Der Präsident des Bundeskriminalamts, Holger Münch, hat angesichts zunehmender Gewalt gegen Flüchtlinge vor dem Entstehen rechtsextremer Untergrundgruppen nach NSU-Vorbild gewarnt. Die Polizei brauche "schnelle Ermittlungsergebnisse und Urteile, um die Dynamik der rechtsextremen Straftaten zu unterbrechen", sagte Münch der "Bild am Sonntag". Sonst könnten sich schlimmstenfalls terroristische Strukturen bilden, wie es sie mit der NSU-Gruppe bereits gegeben habe. Von den rund ermittelten 500 Tätern bei Straftaten gegen Asylunterkünfte im vergangenen Jahr seien 70 Prozent vorher nicht wegen politisch motivierter Delikte aufgefallen. Sie seien überwiegend aus der Umgebung der Unterkünfte gekommen.
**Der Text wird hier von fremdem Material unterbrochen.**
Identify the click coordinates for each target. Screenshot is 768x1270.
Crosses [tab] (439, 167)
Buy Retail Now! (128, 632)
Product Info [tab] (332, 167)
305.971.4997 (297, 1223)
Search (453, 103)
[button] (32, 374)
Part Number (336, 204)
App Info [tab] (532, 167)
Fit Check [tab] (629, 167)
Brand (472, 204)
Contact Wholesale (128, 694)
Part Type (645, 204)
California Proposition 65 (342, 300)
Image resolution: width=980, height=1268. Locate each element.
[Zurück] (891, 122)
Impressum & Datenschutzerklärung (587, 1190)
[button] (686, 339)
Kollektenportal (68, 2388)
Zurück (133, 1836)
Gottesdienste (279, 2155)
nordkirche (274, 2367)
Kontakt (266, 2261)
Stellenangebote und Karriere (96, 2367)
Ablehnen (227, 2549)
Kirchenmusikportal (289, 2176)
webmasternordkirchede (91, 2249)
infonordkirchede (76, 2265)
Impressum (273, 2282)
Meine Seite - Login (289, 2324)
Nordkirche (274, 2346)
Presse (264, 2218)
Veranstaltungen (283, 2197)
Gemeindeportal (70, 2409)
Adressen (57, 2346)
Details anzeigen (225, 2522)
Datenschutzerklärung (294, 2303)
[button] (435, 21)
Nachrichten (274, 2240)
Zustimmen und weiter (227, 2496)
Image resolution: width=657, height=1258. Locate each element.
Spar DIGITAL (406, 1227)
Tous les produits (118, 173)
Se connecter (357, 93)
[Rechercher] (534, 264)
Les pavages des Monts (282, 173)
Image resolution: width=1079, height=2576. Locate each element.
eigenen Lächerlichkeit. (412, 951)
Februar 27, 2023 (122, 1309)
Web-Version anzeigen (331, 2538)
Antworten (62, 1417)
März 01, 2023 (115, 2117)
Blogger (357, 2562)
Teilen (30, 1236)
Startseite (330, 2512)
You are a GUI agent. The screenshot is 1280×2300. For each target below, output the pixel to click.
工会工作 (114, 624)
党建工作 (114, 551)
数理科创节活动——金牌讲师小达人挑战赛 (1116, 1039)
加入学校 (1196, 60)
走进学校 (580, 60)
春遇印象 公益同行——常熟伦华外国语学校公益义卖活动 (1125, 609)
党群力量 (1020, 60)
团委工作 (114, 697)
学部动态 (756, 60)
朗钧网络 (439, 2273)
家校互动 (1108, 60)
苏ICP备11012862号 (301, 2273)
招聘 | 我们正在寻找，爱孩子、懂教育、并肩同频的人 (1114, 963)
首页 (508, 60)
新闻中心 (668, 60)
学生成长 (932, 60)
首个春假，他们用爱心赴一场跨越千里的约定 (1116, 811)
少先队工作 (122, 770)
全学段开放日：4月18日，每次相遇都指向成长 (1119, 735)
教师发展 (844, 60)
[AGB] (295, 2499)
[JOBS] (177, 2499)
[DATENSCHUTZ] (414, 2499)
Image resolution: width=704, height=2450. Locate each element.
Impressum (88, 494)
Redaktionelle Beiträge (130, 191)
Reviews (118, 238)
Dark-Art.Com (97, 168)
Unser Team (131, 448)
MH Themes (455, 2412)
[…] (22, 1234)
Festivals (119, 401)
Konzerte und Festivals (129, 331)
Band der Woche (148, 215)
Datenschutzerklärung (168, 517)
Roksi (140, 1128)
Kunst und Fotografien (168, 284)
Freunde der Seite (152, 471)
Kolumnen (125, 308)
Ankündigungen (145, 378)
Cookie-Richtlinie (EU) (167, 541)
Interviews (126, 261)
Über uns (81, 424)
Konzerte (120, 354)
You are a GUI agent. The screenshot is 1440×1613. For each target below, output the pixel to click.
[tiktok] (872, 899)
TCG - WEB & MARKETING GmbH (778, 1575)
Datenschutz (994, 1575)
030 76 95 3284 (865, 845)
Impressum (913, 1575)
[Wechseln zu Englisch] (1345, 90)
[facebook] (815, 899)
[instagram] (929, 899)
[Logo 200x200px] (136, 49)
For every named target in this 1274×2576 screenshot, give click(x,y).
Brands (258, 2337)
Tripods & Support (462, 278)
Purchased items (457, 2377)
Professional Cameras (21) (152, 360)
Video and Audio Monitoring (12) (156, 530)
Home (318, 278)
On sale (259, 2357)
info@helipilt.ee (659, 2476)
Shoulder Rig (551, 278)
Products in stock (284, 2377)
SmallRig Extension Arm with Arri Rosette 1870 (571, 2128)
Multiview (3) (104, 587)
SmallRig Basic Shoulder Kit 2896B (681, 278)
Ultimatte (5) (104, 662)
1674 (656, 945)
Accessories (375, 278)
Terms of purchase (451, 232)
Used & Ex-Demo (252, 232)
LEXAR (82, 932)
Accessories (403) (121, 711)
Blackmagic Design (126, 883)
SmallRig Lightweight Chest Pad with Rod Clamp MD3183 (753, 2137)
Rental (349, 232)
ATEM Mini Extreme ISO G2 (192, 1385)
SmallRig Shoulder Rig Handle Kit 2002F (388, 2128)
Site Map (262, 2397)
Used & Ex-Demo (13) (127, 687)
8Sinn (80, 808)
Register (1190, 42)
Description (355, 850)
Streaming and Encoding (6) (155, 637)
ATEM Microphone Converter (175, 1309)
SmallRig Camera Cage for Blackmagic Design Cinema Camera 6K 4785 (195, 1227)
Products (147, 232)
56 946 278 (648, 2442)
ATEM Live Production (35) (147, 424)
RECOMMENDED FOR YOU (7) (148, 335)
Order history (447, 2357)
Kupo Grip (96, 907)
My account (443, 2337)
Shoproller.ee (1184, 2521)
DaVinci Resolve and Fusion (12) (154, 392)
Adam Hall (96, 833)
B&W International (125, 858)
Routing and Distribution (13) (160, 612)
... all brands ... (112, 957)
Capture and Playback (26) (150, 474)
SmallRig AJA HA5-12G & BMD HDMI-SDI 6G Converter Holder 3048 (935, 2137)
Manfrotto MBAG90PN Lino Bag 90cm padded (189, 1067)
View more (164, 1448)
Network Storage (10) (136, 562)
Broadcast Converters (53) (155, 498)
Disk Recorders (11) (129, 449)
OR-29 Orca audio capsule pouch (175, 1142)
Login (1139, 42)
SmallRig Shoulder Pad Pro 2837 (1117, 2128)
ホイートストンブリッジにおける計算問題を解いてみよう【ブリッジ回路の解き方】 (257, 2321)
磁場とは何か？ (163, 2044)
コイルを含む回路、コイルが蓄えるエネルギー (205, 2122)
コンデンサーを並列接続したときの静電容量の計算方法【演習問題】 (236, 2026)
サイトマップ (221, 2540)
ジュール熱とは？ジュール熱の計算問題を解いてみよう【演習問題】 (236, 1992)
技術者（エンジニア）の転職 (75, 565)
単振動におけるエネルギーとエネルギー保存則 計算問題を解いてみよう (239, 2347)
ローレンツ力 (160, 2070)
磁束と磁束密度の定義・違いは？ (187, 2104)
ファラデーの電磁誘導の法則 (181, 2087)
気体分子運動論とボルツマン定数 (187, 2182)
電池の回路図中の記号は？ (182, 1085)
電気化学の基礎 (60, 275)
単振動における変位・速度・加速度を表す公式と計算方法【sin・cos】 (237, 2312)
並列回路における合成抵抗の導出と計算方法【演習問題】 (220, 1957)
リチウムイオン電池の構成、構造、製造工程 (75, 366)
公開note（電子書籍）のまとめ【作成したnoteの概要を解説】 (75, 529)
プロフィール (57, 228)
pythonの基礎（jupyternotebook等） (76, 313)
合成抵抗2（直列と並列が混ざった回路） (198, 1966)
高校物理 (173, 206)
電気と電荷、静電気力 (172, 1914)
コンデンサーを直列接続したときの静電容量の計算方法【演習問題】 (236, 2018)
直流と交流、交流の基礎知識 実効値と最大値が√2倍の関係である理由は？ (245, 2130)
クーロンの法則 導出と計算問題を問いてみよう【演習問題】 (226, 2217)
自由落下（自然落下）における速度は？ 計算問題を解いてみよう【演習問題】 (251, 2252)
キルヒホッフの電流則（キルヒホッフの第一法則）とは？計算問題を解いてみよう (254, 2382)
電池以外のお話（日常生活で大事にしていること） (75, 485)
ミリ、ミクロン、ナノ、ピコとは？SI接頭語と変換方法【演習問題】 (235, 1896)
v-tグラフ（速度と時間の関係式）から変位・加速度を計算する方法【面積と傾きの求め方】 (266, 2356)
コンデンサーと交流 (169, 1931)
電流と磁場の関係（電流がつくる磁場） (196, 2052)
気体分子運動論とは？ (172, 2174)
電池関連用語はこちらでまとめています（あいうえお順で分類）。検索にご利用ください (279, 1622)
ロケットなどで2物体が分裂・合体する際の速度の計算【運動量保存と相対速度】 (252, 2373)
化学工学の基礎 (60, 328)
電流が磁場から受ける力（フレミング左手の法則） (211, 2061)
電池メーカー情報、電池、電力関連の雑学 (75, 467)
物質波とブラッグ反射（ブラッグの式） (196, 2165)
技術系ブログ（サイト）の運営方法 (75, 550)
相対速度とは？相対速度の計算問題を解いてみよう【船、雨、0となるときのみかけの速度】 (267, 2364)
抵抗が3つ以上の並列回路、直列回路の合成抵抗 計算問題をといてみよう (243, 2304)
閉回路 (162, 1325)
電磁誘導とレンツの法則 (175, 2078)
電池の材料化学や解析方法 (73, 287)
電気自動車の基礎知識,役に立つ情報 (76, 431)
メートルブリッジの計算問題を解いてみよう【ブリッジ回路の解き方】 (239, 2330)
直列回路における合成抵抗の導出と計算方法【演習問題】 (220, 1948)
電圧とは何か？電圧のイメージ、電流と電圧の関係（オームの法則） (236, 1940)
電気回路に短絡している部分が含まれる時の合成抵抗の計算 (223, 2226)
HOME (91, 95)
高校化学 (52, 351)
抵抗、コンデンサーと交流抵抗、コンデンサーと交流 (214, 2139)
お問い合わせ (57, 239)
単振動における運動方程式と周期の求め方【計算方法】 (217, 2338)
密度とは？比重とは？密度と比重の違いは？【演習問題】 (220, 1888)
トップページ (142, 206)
Mit Sorge sehe er zudem die selbst ernannten Bürgerwehren, die Recht und Gesetz in die eigene Hand nehmen wollten, sagte Münch. Da müsse man genau hinschauen, wer da wie tätig werde. In rechtsextremen Internetforen gebe es seit den Übergriffen auf Frauen an Silvester so viel Kommunikation wie nach dem Anschlag von Paris. "Dort wird zur Notwehr aufgerufen mit dem Ziel, in der Bevölkerung hoffähig zu werden."

Wachsende Zahl von Straftaten in Flüchtlingsunterkünften

Desweiteren erklärte Münch, dass das Bundeskriminalamt eine wachsende Zahl von Straftaten in Flüchtlings- und Asylbewerberheimen registriert. Die Straftaten in Sammelunterkünften stiegen "enorm", sagte Münch der "Bild am Sonntag". Dort lebten Menschen oft monatelang auf engstem Raum, darunter besonders viele junge Männer, "unter Bedingungen, die Kriminalität fördern".

Herbsttagung Bundeskriminalamt 2015. (Foto: pa/dpa)

Bei der Hälfte der Delikte in den Sammelunterkünften handele es sich um Gewaltkriminalität wie Körperverletzung, sagte Münch. Vermehrt gebe es aber auch Sexual- oder Totschlagsdelikte. Dennoch seien die Fallzahlen immer noch "relativ gering", sagte der BKA-Präsident. Die Kriminalität steige "nicht so schnell an wie die Zahl der Flüchtlinge".

Münch wies Vorwürfe zurück, die Polizei verheimliche die Herkunft von Straftätern. Vielmehr erstelle das BKA alljährlich die Polizeiliche Kriminalitätsstatistik. Diese sei "auf der BKA-Homepage für jedermann nachzulesen". Enthalten seien auch Angaben zu Staatsangehörigkeit und Aufenthaltsstatus von Tatverdächtigen.

In der Silvesternacht war es in Köln rund um den Hauptbahnhof aus einer großen Menschenmenge heraus zu zahlreichen sexuellen Übergriffen auf Frauen und anderen Straftaten gekommen. Inzwischen wurden mehrere Dutzend Tatverdächtige unter anderem aus dem nordafrikanischen und arabischen Raum identifiziert.

BKA sieht anhaltende Gefahr durch Islamisten

Das BKA rechnet zudem mit einer lange andauernden terroristischen Bedrohung für Deutschland, insbesondere durch Islamisten. Seit 2013 hätten sich die Gefährdungshinweise deutlich erhöht, so Holger Münch. 2015 habe es dreieinhalbmal so viele Hinweise gegeben wie 2013. Aktuell gebe es jedoch keinen Hinweis auf einen bevorstehenden Anschlag in Deutschland.

Besonders im Blick hätten die Sicherheitsbehörden die sogenannten Gefährder, erklärte Münch: "Derzeit gibt es 444 islamistische Gefährder, denen wir ganz konkret einen Anschlag in Deutschland zutrauen. Diese Zahl ist durch die Reisenden und Rückkehrer in den vergangenen Monaten stark gestiegen. Von diesen 444 sind derzeit 212 in Deutschland und davon 65 in Haft."

Die Gefährder seien zu 95 Prozent männlich, so Münch weiter: "18 Prozent sind Konvertiten, also ehemalige Christen mit meist deutscher Staatsbürgerschaft. Die Mehrheit aber ist jung, männlich und muslimisch."

Münch kritisierte zugleich die mangelnde Registrierung von Flüchtlingen: "Selbst bei denen, die wir erfassen, haben wir oft nur ein Lichtbild und Fingerabdrücke und wissen deshalb trotzdem nicht immer, wer sie wirklich sind oder welche Vorgeschichte sie haben." Dies lasse sich zwar nicht gänzlich ändern, aber "die Lücke der nichtregistrierten Flüchtlinge müssen wir schließen".